_TASK ITEM_:
Only the number is needed: the count of lines in the records with the word "options".

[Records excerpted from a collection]

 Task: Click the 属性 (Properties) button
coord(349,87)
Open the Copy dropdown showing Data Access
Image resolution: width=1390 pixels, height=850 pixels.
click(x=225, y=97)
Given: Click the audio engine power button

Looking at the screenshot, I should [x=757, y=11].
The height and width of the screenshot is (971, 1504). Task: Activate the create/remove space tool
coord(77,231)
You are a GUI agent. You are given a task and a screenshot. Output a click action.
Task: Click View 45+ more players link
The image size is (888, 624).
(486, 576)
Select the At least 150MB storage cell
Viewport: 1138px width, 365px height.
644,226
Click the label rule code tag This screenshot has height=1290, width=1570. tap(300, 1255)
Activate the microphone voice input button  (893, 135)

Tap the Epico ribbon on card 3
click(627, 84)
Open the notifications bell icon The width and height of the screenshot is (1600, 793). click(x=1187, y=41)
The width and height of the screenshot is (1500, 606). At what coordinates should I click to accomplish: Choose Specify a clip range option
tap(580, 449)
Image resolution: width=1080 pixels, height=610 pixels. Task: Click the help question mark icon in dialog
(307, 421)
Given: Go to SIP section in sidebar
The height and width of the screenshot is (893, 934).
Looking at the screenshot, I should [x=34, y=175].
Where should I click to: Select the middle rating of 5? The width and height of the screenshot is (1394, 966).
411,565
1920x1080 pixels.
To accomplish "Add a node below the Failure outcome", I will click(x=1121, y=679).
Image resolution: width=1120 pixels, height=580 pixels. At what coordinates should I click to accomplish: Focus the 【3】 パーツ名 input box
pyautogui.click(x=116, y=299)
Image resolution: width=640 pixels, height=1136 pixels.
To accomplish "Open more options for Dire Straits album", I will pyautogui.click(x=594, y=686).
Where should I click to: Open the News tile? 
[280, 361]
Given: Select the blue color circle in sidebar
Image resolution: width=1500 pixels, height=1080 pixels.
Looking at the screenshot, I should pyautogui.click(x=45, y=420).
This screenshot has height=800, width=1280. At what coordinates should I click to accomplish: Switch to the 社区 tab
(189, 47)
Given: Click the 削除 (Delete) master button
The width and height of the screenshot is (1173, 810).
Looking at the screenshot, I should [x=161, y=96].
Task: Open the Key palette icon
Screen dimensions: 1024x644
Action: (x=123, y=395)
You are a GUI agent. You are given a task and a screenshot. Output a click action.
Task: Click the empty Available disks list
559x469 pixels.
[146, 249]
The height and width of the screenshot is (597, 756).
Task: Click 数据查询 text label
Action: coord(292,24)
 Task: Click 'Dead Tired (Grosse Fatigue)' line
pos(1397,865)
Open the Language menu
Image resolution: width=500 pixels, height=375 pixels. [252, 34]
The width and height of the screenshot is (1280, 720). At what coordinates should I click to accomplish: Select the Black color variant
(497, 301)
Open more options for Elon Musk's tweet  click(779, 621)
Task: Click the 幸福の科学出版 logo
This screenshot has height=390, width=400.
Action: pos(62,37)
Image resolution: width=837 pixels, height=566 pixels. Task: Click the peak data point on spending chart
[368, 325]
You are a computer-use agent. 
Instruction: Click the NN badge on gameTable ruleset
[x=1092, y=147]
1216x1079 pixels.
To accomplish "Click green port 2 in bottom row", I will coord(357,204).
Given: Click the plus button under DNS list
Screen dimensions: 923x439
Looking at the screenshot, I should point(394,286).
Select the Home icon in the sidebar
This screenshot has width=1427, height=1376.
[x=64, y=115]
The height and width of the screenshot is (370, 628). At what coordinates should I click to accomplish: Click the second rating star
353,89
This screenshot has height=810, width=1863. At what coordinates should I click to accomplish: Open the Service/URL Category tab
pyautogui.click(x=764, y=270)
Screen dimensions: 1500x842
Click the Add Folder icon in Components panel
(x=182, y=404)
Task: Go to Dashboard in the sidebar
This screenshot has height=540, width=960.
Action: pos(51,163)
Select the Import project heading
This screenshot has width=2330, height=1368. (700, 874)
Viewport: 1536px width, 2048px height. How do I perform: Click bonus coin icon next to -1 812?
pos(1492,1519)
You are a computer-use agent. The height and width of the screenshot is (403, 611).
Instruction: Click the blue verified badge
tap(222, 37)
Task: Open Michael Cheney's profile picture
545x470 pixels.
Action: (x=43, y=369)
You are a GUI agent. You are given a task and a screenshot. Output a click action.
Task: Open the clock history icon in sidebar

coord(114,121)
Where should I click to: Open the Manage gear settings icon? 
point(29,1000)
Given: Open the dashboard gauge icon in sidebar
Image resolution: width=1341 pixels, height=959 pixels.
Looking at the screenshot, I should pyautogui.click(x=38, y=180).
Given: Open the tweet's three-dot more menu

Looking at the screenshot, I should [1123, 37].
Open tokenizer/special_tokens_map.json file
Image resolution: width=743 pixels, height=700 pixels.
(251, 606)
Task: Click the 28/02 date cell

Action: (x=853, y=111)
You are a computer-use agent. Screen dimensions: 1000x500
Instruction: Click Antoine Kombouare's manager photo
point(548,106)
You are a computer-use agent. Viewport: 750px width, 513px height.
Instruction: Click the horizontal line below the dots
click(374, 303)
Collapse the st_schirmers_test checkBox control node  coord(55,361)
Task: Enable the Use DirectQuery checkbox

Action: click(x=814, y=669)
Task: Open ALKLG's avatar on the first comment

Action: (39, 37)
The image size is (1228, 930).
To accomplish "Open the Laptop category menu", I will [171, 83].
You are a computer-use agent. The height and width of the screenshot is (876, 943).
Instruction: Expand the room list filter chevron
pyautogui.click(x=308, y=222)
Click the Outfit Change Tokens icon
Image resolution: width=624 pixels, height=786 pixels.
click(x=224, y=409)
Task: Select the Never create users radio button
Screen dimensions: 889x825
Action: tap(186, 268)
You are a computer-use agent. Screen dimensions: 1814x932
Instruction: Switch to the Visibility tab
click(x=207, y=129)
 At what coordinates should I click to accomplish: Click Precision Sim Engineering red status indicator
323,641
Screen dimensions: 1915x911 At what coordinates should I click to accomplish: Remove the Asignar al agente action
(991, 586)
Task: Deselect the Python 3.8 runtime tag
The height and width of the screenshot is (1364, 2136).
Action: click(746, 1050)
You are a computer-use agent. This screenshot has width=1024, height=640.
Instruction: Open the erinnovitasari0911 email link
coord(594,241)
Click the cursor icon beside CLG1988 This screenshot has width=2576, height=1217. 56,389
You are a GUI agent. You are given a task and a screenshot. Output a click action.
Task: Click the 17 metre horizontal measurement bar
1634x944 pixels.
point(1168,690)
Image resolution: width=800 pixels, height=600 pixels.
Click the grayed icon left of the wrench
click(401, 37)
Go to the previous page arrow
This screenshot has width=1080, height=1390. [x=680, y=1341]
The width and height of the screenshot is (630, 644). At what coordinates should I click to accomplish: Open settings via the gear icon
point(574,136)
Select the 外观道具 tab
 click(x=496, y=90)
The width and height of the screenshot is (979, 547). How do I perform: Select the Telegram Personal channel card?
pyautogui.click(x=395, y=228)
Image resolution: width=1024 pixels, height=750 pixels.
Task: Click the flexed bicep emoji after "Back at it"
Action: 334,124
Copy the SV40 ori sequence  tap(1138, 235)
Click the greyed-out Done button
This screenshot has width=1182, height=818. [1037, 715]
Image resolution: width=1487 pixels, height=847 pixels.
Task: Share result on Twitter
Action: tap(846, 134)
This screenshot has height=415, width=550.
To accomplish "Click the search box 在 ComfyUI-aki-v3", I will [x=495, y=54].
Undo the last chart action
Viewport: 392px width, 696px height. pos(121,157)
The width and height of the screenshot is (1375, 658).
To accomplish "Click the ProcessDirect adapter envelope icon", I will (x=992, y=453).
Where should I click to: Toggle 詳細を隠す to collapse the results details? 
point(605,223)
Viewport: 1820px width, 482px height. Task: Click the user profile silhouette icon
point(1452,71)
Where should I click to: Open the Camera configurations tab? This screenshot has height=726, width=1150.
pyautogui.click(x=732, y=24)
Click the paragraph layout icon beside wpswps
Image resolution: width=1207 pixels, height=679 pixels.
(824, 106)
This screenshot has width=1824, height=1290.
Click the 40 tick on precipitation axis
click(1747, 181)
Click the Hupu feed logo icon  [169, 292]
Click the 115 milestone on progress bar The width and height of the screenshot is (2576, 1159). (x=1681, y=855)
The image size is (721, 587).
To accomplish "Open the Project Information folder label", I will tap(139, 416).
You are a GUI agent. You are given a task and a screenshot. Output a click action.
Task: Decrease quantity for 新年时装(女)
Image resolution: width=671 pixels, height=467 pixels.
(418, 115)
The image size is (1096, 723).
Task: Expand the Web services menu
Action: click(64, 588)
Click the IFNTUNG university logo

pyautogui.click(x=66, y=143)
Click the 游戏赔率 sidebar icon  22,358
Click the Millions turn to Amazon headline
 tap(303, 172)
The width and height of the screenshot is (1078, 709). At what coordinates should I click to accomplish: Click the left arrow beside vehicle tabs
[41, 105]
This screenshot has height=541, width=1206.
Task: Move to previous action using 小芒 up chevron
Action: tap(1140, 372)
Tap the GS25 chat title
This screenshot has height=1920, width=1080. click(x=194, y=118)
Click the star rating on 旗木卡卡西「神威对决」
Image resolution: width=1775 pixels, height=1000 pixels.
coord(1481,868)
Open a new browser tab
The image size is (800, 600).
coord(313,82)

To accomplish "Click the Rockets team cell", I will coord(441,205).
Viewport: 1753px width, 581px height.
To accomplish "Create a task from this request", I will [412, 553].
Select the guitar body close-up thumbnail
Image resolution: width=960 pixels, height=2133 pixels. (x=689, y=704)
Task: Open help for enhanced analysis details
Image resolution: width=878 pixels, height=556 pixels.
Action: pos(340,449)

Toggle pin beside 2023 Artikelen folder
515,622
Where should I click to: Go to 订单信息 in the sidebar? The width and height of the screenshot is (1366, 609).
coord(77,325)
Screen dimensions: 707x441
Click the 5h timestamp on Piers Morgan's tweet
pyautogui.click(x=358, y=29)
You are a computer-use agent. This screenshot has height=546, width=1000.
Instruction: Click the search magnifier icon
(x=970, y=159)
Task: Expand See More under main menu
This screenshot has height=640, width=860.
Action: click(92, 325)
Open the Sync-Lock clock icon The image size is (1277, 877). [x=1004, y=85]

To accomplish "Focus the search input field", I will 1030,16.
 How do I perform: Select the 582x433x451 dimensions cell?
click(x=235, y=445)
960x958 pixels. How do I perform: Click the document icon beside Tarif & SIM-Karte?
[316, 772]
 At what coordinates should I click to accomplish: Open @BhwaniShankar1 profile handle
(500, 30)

_WRITTEN RESPONSE_:
2